I’m probably making everyone dizzy, shifting back and forth between such differing interests as moldmaking and horse coat genetics. I need to figure out how to show subject tags to the bottom so everyone can organize my posts by subject instead of having them appear chronologically. Of course, that will only help if I get better about adding the tags in the first place. I usually forget.
But to get us back to making the rubber master mold for my new plaque, I now have my finished original ready to mold.
I’ve mounted the original to a glazed tile with a little Elmer’s glue, then sealed the edges with a little clay (the reddish-brown edge around the design). That keeps the rubber from seeping under the original. The greenish circles around the design create keys so the mold pieces fit together without shifting.
With most medallion designs, there are just two pieces to the mold: the piece with the design and the “lid” that fits over the top. As you may remember from the waste mold made from the original piece, this particular piece requires an extra piece because of the undercuts around the muzzle. If you look carefully, you can see where I’ve drawn the mold line in pencil on the bisque. My next step, now that the piece is all set up, is to clay up that piece.
It’s hard to see because the clay is dark brown, but I’ve added three natches to the insert piece. Each mold piece needs to have these so the final mold is tight and well-aligned. Now we’re ready to box it all up and pour our first rubber piece.
I’ve used marbles once again to create my mold keys. The marbles are removed when the rubber is set (but not fully cured) and then a plaster backing is poured. The rubber and the plaster backing then remain in the clamped mold box for two days to allow the rubber to fully cure. After that point, the boards are removed and the plaster and rubber are banded along with the base tile. (The base tile with the design are still sealed in the rubber at this point.)
With the rubber, plaster and tile still banded, the clay forming the insert piece is then carefully removed.
Here the clay has been completely removed from the original. This step is much trickier when the original is made of clay instead of hard bisque like we have here! The original looks a little shiny because I had to spray the area with mold release so the rubber pieces separate later. (You only forget to use mold release once…)
Now I can pour the rubber. Like the larger piece, it won’t be fully cured for another day or two so the mold must be set aside once again.
Here the cured mold pieces have been removed from the mold box. The circles with the dark edges are the keys on the back (the ones formed by the marbles) that hold the mold to it’s plaster backing. The fainter circles along the top and bottom edges, and the three faint circles to the right side are the natches in the mold itself.

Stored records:
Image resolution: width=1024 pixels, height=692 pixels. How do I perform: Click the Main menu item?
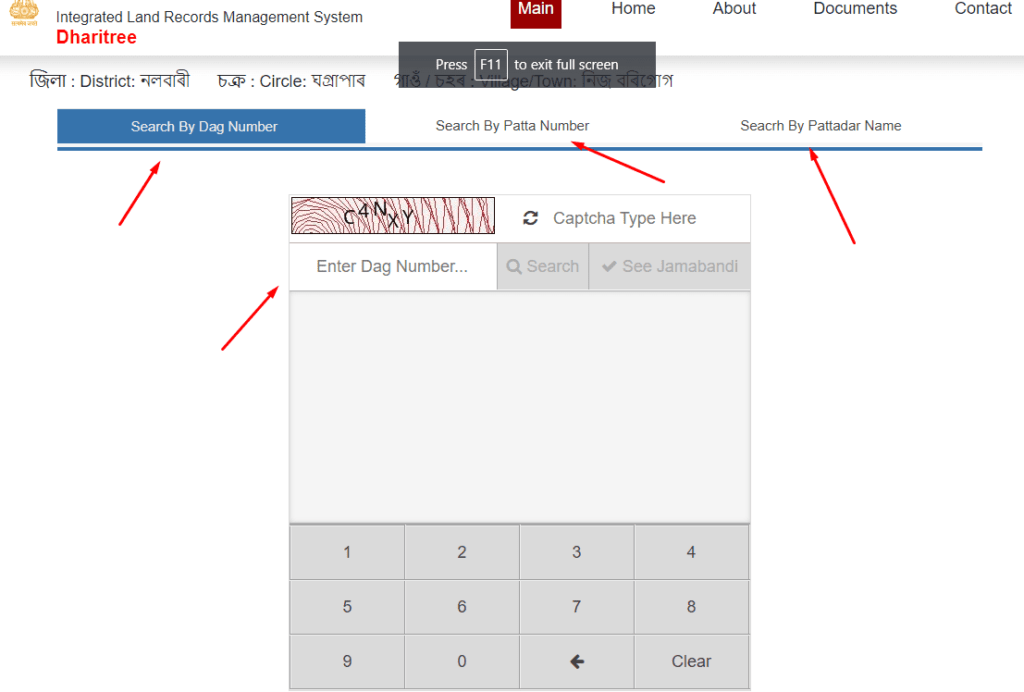point(535,10)
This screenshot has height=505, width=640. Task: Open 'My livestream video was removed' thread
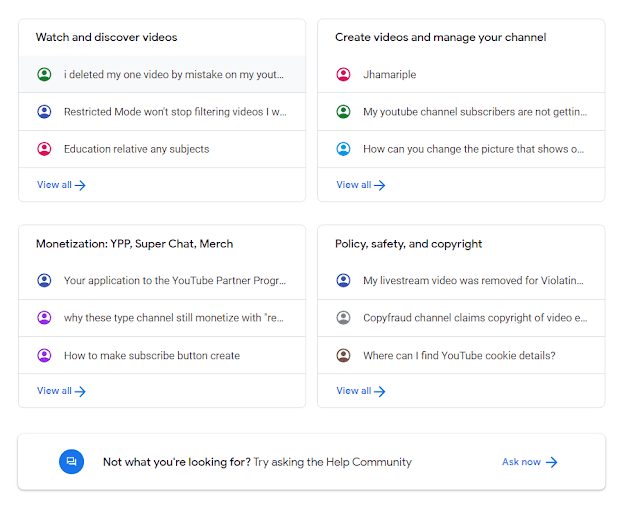click(473, 281)
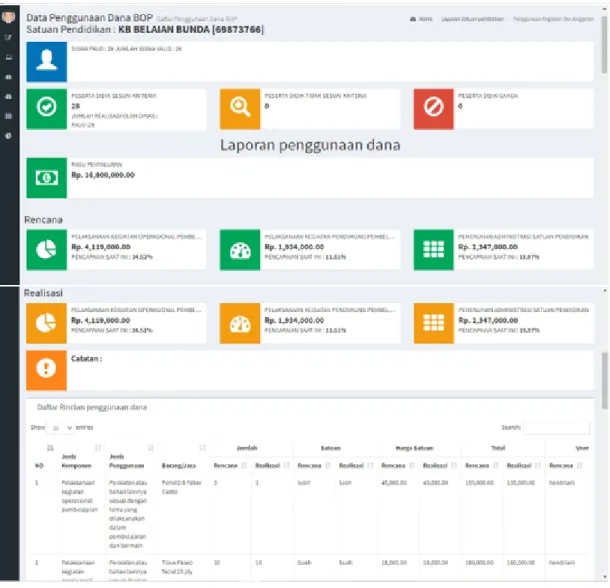The height and width of the screenshot is (588, 610).
Task: Sort by Jenis Komponen column header
Action: (x=77, y=461)
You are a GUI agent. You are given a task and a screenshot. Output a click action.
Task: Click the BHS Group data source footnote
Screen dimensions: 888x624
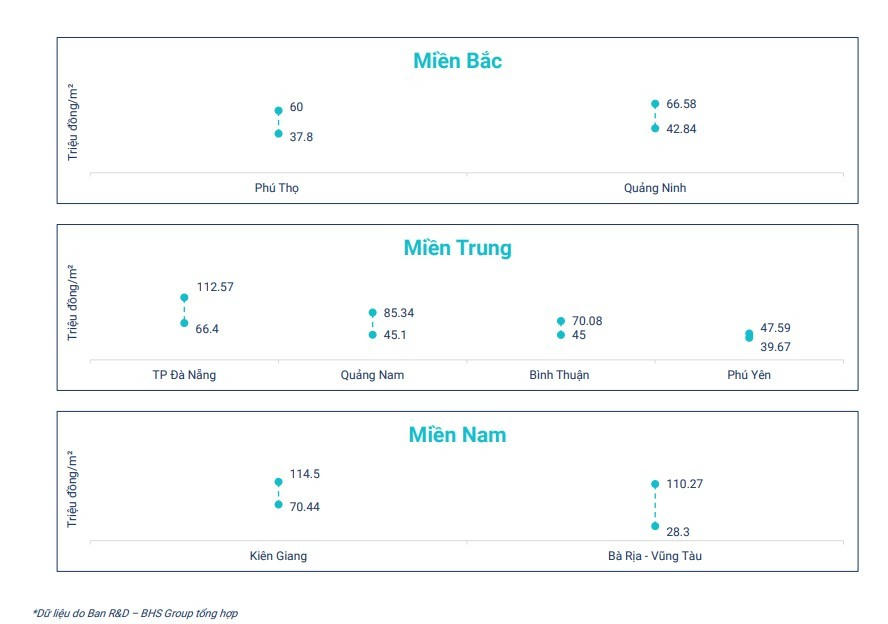pos(135,613)
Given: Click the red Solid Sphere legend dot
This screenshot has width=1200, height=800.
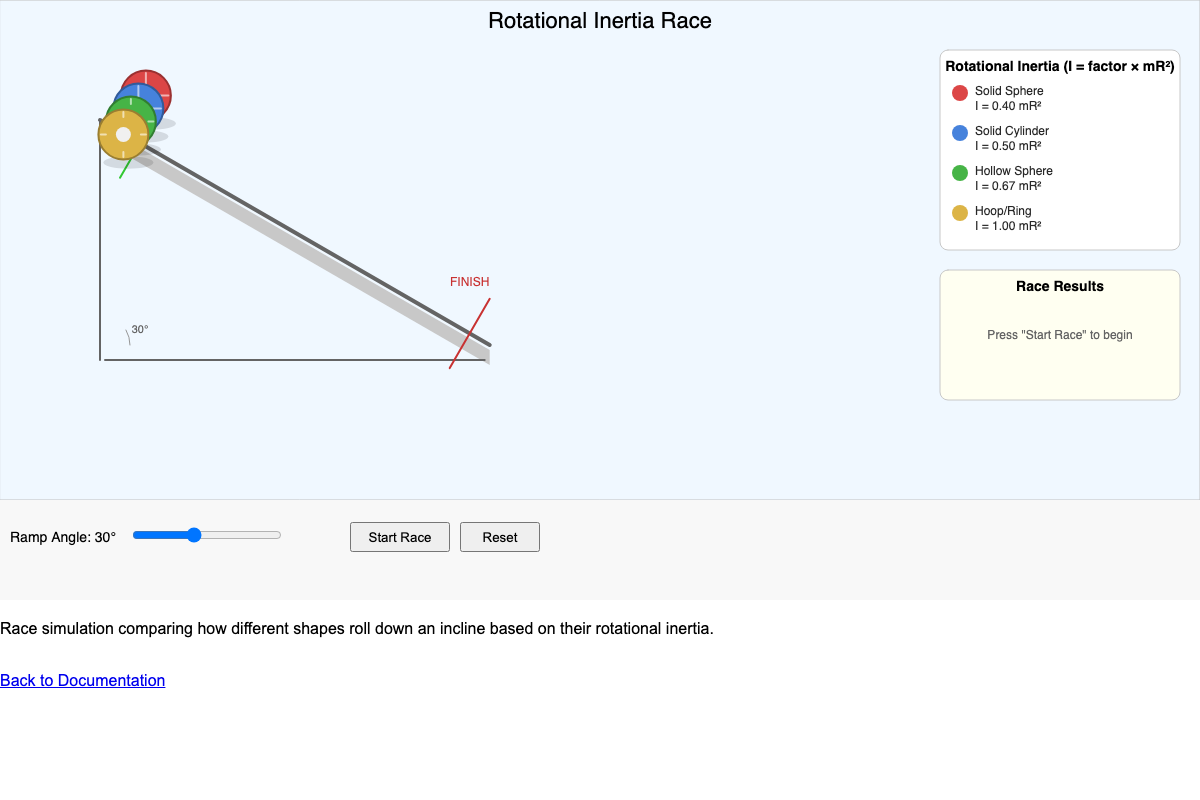Looking at the screenshot, I should [x=959, y=92].

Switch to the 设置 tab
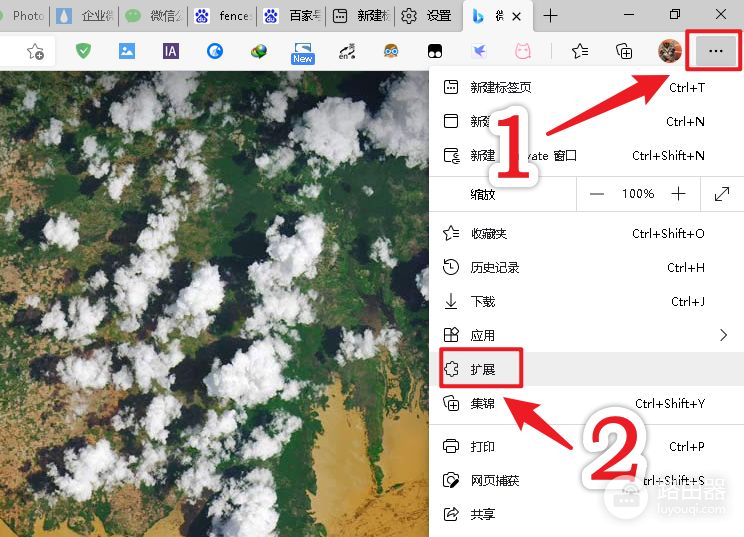pos(428,16)
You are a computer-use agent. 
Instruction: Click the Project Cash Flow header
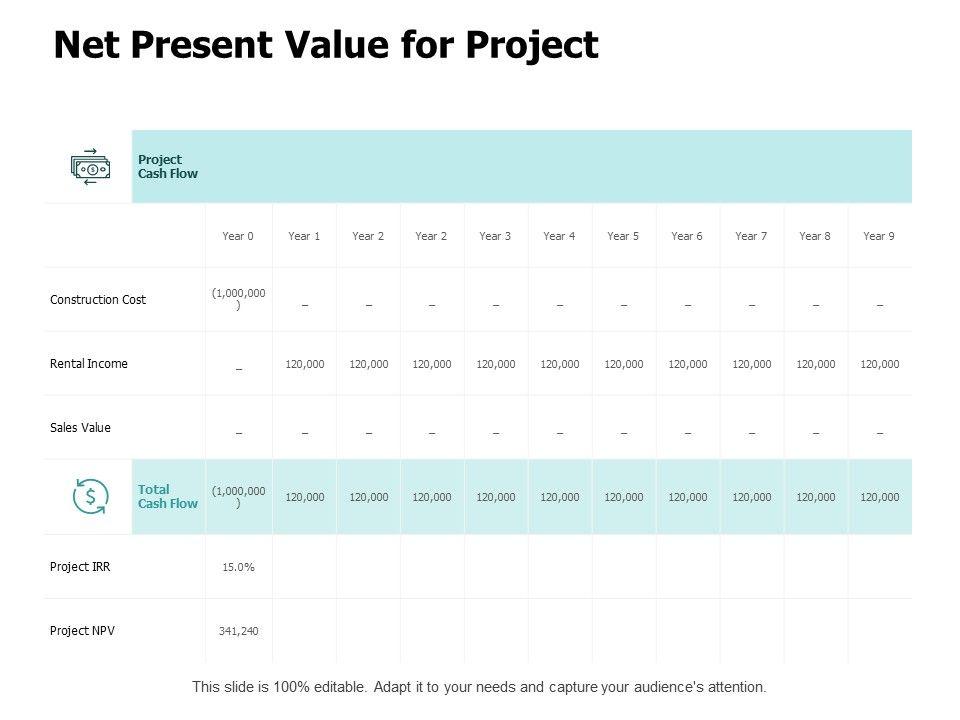coord(167,167)
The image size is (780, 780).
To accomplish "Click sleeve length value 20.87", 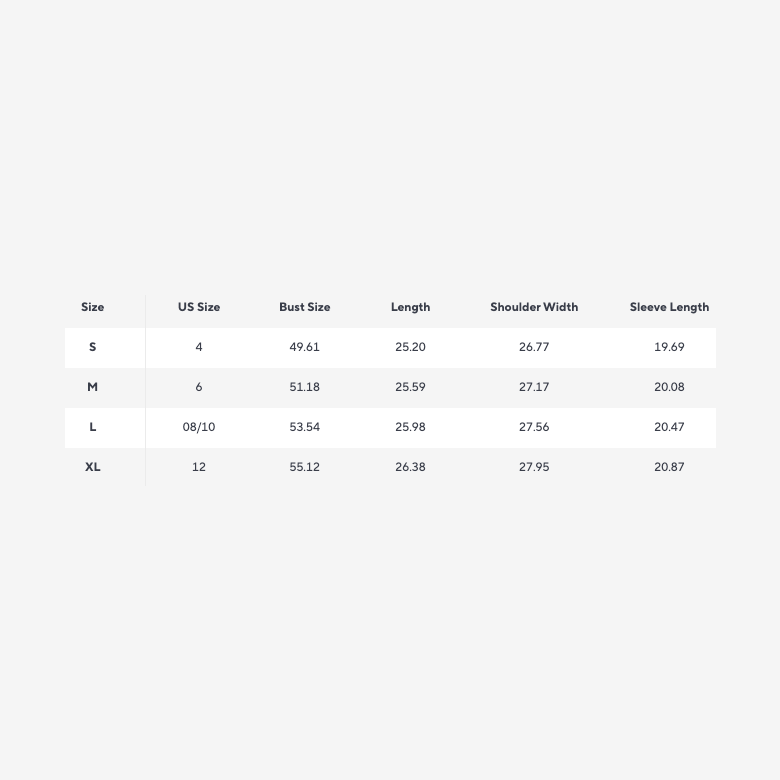I will [x=669, y=467].
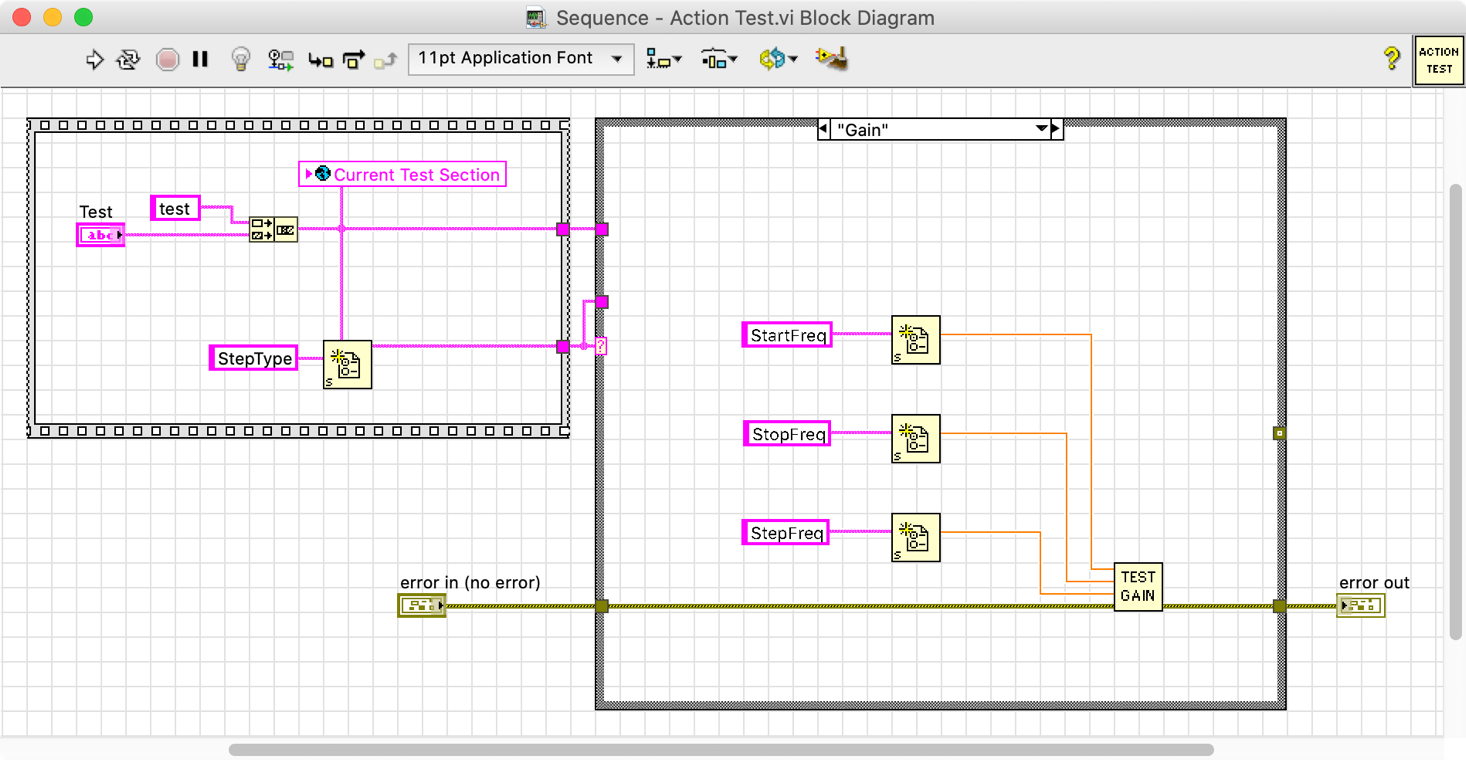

=== PROBLEM TO SOLVE ===
Repeat, word for word, the passage of the mold-making post above that opens with the words containing "With most medallion" and closes with "up that piece.".

=== REPLY ===
With most medallion designs, there are just two pieces to the mold: the piece with the design and the “lid” that fits over the top. As you may remember from the waste mold made from the original piece, this particular piece requires an extra piece because of the undercuts around the muzzle. If you look carefully, you can see where I’ve drawn the mold line in pencil on the bisque. My next step, now that the piece is all set up, is to clay up that piece.